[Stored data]
###

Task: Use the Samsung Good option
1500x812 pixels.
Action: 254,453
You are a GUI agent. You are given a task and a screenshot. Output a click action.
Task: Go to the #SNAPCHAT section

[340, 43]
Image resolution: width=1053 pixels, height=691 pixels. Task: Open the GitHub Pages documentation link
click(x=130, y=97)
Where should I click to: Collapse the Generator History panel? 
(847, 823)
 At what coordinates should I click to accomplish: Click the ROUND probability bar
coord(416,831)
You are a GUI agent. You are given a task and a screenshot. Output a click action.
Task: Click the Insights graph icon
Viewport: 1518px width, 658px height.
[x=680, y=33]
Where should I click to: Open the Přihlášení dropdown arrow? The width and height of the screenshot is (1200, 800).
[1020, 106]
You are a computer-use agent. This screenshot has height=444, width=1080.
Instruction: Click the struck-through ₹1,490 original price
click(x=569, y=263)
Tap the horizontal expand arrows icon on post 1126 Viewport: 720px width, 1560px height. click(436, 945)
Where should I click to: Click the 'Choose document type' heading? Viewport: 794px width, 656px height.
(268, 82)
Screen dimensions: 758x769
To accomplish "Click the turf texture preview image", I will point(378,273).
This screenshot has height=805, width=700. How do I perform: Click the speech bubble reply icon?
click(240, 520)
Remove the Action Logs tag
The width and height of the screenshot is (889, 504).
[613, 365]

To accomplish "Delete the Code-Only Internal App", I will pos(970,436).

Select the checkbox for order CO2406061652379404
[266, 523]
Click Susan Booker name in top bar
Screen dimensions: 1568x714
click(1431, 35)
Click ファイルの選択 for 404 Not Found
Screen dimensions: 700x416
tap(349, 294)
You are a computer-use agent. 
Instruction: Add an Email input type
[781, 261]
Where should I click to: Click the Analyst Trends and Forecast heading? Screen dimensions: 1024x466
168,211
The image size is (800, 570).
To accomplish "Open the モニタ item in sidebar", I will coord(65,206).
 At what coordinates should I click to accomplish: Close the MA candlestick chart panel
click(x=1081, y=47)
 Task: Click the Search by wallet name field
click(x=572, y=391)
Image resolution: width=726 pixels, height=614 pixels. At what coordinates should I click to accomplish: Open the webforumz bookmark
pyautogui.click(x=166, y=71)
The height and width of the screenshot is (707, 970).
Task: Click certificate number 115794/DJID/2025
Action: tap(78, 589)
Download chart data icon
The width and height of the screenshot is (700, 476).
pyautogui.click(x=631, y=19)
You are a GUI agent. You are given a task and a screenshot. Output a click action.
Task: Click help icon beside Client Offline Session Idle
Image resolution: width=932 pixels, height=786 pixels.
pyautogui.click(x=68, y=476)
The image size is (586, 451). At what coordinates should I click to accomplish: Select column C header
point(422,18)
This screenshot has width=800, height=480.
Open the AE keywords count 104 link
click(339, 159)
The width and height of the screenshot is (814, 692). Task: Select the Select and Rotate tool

###

## What to produce
All the data above should be set down a second time, exactly.

## Solved exercise
Task: Use the Samsung Good option
1500x812 pixels.
Action: 254,453
You are a GUI agent. You are given a task and a screenshot. Output a click action.
Task: Go to the #SNAPCHAT section

[340, 43]
Image resolution: width=1053 pixels, height=691 pixels. Task: Open the GitHub Pages documentation link
click(x=130, y=97)
Where should I click to: Collapse the Generator History panel? 
(847, 823)
 At what coordinates should I click to accomplish: Click the ROUND probability bar
coord(416,831)
You are a GUI agent. You are given a task and a screenshot. Output a click action.
Task: Click the Insights graph icon
Viewport: 1518px width, 658px height.
[x=680, y=33]
Where should I click to: Open the Přihlášení dropdown arrow? The width and height of the screenshot is (1200, 800).
[1020, 106]
You are a computer-use agent. This screenshot has height=444, width=1080.
Instruction: Click the struck-through ₹1,490 original price
click(x=569, y=263)
Tap the horizontal expand arrows icon on post 1126 Viewport: 720px width, 1560px height. click(436, 945)
Where should I click to: Click the 'Choose document type' heading? Viewport: 794px width, 656px height.
(268, 82)
Screen dimensions: 758x769
To accomplish "Click the turf texture preview image", I will point(378,273).
This screenshot has height=805, width=700. How do I perform: Click the speech bubble reply icon?
click(240, 520)
Remove the Action Logs tag
The width and height of the screenshot is (889, 504).
[613, 365]

To accomplish "Delete the Code-Only Internal App", I will pos(970,436).

Select the checkbox for order CO2406061652379404
[266, 523]
Click Susan Booker name in top bar
Screen dimensions: 1568x714
click(1431, 35)
Click ファイルの選択 for 404 Not Found
Screen dimensions: 700x416
tap(349, 294)
You are a computer-use agent. 
Instruction: Add an Email input type
[781, 261]
Where should I click to: Click the Analyst Trends and Forecast heading? Screen dimensions: 1024x466
168,211
The image size is (800, 570).
To accomplish "Open the モニタ item in sidebar", I will coord(65,206).
 At what coordinates should I click to accomplish: Close the MA candlestick chart panel
click(x=1081, y=47)
 Task: Click the Search by wallet name field
click(x=572, y=391)
Image resolution: width=726 pixels, height=614 pixels. At what coordinates should I click to accomplish: Open the webforumz bookmark
pyautogui.click(x=166, y=71)
The height and width of the screenshot is (707, 970).
Task: Click certificate number 115794/DJID/2025
Action: tap(78, 589)
Download chart data icon
The width and height of the screenshot is (700, 476).
pyautogui.click(x=631, y=19)
You are a GUI agent. You are given a task and a screenshot. Output a click action.
Task: Click help icon beside Client Offline Session Idle
Image resolution: width=932 pixels, height=786 pixels.
pyautogui.click(x=68, y=476)
The image size is (586, 451). At what coordinates should I click to accomplish: Select column C header
point(422,18)
This screenshot has width=800, height=480.
Open the AE keywords count 104 link
click(339, 159)
The width and height of the screenshot is (814, 692). Task: Select the Select and Rotate tool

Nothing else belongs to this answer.